* EXERCISE AIM *
Repeat the listing below in full, exactly.

* INPUT DATA *
——————————

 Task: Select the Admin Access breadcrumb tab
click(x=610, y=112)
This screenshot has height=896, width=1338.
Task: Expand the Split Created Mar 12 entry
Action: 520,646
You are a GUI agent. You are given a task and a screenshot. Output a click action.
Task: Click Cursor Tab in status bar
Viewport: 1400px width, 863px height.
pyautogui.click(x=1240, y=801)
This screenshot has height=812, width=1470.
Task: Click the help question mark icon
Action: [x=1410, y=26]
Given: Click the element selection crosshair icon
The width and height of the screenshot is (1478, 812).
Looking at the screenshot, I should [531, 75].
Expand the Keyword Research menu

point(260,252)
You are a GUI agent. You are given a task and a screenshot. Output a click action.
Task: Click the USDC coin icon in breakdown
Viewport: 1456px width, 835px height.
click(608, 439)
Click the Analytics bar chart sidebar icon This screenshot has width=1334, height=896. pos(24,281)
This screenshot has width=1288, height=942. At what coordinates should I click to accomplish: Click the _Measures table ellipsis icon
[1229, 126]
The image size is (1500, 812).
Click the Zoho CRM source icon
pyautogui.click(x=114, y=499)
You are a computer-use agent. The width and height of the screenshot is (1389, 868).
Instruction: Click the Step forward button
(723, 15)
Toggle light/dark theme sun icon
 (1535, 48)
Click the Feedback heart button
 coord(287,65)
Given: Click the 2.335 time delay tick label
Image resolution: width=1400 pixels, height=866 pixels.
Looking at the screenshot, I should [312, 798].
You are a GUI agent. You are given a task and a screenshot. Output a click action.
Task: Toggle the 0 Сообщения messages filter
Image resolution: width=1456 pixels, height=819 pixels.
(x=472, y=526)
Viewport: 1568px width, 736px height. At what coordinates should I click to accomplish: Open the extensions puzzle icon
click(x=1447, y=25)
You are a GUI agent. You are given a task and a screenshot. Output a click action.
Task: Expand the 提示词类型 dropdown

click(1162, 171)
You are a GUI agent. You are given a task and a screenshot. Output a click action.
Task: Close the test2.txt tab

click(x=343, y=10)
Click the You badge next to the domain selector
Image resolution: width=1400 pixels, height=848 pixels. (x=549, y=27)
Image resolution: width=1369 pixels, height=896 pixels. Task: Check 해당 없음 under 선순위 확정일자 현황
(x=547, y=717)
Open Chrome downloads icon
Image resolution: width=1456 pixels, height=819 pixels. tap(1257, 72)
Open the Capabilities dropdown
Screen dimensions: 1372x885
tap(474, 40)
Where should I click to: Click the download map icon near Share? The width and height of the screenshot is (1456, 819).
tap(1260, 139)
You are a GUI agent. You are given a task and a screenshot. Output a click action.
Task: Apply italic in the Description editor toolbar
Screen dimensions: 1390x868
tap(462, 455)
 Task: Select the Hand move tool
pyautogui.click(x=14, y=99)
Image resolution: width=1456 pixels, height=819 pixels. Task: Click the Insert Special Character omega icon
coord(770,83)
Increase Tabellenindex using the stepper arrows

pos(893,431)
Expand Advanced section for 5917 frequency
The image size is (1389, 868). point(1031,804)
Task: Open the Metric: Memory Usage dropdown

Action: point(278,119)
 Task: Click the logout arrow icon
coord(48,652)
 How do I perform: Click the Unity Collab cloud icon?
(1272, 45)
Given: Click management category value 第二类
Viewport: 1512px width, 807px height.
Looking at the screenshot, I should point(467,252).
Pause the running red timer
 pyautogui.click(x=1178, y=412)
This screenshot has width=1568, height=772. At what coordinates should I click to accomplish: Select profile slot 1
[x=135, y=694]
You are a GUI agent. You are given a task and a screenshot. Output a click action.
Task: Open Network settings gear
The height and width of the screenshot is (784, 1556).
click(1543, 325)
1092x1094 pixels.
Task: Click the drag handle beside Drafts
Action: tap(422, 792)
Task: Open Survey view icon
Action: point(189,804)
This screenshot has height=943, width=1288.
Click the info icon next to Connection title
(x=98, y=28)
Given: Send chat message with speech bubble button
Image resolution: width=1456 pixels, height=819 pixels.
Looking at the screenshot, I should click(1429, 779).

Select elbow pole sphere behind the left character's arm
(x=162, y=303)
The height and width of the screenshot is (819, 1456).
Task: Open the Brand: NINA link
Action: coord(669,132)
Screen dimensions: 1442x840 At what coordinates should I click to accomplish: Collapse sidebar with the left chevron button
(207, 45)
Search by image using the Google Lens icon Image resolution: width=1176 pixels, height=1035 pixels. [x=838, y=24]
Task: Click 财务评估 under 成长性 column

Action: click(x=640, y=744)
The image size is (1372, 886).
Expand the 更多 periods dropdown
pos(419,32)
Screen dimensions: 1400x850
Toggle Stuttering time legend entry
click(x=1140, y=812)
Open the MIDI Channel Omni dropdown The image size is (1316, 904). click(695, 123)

——————————

* RESPONSE AREA *
 Task: Select the Admin Access breadcrumb tab
click(x=610, y=112)
This screenshot has height=896, width=1338.
Task: Expand the Split Created Mar 12 entry
Action: 520,646
You are a GUI agent. You are given a task and a screenshot. Output a click action.
Task: Click Cursor Tab in status bar
Viewport: 1400px width, 863px height.
pyautogui.click(x=1240, y=801)
This screenshot has height=812, width=1470.
Task: Click the help question mark icon
Action: [x=1410, y=26]
Given: Click the element selection crosshair icon
The width and height of the screenshot is (1478, 812).
Looking at the screenshot, I should [531, 75].
Expand the Keyword Research menu

point(260,252)
You are a GUI agent. You are given a task and a screenshot. Output a click action.
Task: Click the USDC coin icon in breakdown
Viewport: 1456px width, 835px height.
click(608, 439)
Click the Analytics bar chart sidebar icon This screenshot has width=1334, height=896. pos(24,281)
This screenshot has width=1288, height=942. At what coordinates should I click to accomplish: Click the _Measures table ellipsis icon
[1229, 126]
The image size is (1500, 812).
Click the Zoho CRM source icon
pyautogui.click(x=114, y=499)
You are a computer-use agent. The width and height of the screenshot is (1389, 868).
Instruction: Click the Step forward button
(723, 15)
Toggle light/dark theme sun icon
 (1535, 48)
Click the Feedback heart button
 coord(287,65)
Given: Click the 2.335 time delay tick label
Image resolution: width=1400 pixels, height=866 pixels.
Looking at the screenshot, I should [312, 798].
You are a GUI agent. You are given a task and a screenshot. Output a click action.
Task: Toggle the 0 Сообщения messages filter
Image resolution: width=1456 pixels, height=819 pixels.
(x=472, y=526)
Viewport: 1568px width, 736px height. At what coordinates should I click to accomplish: Open the extensions puzzle icon
click(x=1447, y=25)
You are a GUI agent. You are given a task and a screenshot. Output a click action.
Task: Expand the 提示词类型 dropdown

click(1162, 171)
You are a GUI agent. You are given a task and a screenshot. Output a click action.
Task: Close the test2.txt tab

click(x=343, y=10)
Click the You badge next to the domain selector
Image resolution: width=1400 pixels, height=848 pixels. (x=549, y=27)
Image resolution: width=1369 pixels, height=896 pixels. Task: Check 해당 없음 under 선순위 확정일자 현황
(x=547, y=717)
Open Chrome downloads icon
Image resolution: width=1456 pixels, height=819 pixels. tap(1257, 72)
Open the Capabilities dropdown
Screen dimensions: 1372x885
tap(474, 40)
Where should I click to: Click the download map icon near Share? The width and height of the screenshot is (1456, 819).
tap(1260, 139)
You are a GUI agent. You are given a task and a screenshot. Output a click action.
Task: Apply italic in the Description editor toolbar
Screen dimensions: 1390x868
tap(462, 455)
 Task: Select the Hand move tool
pyautogui.click(x=14, y=99)
Image resolution: width=1456 pixels, height=819 pixels. Task: Click the Insert Special Character omega icon
coord(770,83)
Increase Tabellenindex using the stepper arrows

pos(893,431)
Expand Advanced section for 5917 frequency
The image size is (1389, 868). point(1031,804)
Task: Open the Metric: Memory Usage dropdown

Action: point(278,119)
 Task: Click the logout arrow icon
coord(48,652)
 How do I perform: Click the Unity Collab cloud icon?
(1272, 45)
Given: Click management category value 第二类
Viewport: 1512px width, 807px height.
Looking at the screenshot, I should point(467,252).
Pause the running red timer
 pyautogui.click(x=1178, y=412)
This screenshot has width=1568, height=772. At what coordinates should I click to accomplish: Select profile slot 1
[x=135, y=694]
You are a GUI agent. You are given a task and a screenshot. Output a click action.
Task: Open Network settings gear
The height and width of the screenshot is (784, 1556).
click(1543, 325)
1092x1094 pixels.
Task: Click the drag handle beside Drafts
Action: tap(422, 792)
Task: Open Survey view icon
Action: point(189,804)
This screenshot has height=943, width=1288.
Click the info icon next to Connection title
(x=98, y=28)
Given: Send chat message with speech bubble button
Image resolution: width=1456 pixels, height=819 pixels.
Looking at the screenshot, I should click(1429, 779).

Select elbow pole sphere behind the left character's arm
(x=162, y=303)
The height and width of the screenshot is (819, 1456).
Task: Open the Brand: NINA link
Action: coord(669,132)
Screen dimensions: 1442x840 At what coordinates should I click to accomplish: Collapse sidebar with the left chevron button
(207, 45)
Search by image using the Google Lens icon Image resolution: width=1176 pixels, height=1035 pixels. [x=838, y=24]
Task: Click 财务评估 under 成长性 column

Action: click(x=640, y=744)
The image size is (1372, 886).
Expand the 更多 periods dropdown
pos(419,32)
Screen dimensions: 1400x850
Toggle Stuttering time legend entry
click(x=1140, y=812)
Open the MIDI Channel Omni dropdown The image size is (1316, 904). click(695, 123)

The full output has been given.